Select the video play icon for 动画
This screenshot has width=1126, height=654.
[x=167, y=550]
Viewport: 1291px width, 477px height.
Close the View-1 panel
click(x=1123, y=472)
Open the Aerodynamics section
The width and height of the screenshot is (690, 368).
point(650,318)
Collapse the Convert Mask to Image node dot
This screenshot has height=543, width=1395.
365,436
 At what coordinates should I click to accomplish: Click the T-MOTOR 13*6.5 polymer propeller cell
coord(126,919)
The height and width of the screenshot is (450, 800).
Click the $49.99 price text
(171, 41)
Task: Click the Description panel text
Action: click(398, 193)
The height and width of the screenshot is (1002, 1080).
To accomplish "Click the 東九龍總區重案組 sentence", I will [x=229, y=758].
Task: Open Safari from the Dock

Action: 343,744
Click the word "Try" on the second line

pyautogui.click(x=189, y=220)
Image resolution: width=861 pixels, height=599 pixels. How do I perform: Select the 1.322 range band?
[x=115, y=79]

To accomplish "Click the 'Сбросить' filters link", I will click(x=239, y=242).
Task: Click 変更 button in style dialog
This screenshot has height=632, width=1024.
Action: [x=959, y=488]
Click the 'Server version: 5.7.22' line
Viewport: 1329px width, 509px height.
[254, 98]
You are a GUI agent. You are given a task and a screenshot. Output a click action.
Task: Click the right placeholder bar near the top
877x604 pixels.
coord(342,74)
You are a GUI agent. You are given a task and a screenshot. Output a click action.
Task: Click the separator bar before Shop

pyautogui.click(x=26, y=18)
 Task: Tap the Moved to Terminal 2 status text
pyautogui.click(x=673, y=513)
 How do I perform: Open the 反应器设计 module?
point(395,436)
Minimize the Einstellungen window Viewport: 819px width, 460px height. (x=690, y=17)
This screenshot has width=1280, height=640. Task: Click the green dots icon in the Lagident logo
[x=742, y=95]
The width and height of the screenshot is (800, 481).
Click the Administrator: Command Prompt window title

◆ **The problem**: All entries given above should be transcribed exactly, with none omitted.

◆ **Exercise answer**:
Select the video play icon for 动画
This screenshot has width=1126, height=654.
[x=167, y=550]
Viewport: 1291px width, 477px height.
Close the View-1 panel
click(x=1123, y=472)
Open the Aerodynamics section
The width and height of the screenshot is (690, 368).
point(650,318)
Collapse the Convert Mask to Image node dot
This screenshot has height=543, width=1395.
365,436
 At what coordinates should I click to accomplish: Click the T-MOTOR 13*6.5 polymer propeller cell
coord(126,919)
The height and width of the screenshot is (450, 800).
Click the $49.99 price text
(171, 41)
Task: Click the Description panel text
Action: click(398, 193)
The height and width of the screenshot is (1002, 1080).
To accomplish "Click the 東九龍總區重案組 sentence", I will [x=229, y=758].
Task: Open Safari from the Dock

Action: 343,744
Click the word "Try" on the second line

pyautogui.click(x=189, y=220)
Image resolution: width=861 pixels, height=599 pixels. How do I perform: Select the 1.322 range band?
[x=115, y=79]

To accomplish "Click the 'Сбросить' filters link", I will click(x=239, y=242).
Task: Click 変更 button in style dialog
This screenshot has height=632, width=1024.
Action: [x=959, y=488]
Click the 'Server version: 5.7.22' line
Viewport: 1329px width, 509px height.
[254, 98]
You are a GUI agent. You are given a task and a screenshot. Output a click action.
Task: Click the right placeholder bar near the top
877x604 pixels.
coord(342,74)
You are a GUI agent. You are given a task and a screenshot. Output a click action.
Task: Click the separator bar before Shop

pyautogui.click(x=26, y=18)
 Task: Tap the Moved to Terminal 2 status text
pyautogui.click(x=673, y=513)
 How do I perform: Open the 反应器设计 module?
point(395,436)
Minimize the Einstellungen window Viewport: 819px width, 460px height. (x=690, y=17)
This screenshot has width=1280, height=640. Task: Click the green dots icon in the Lagident logo
[x=742, y=95]
The width and height of the screenshot is (800, 481).
Click the Administrator: Command Prompt window title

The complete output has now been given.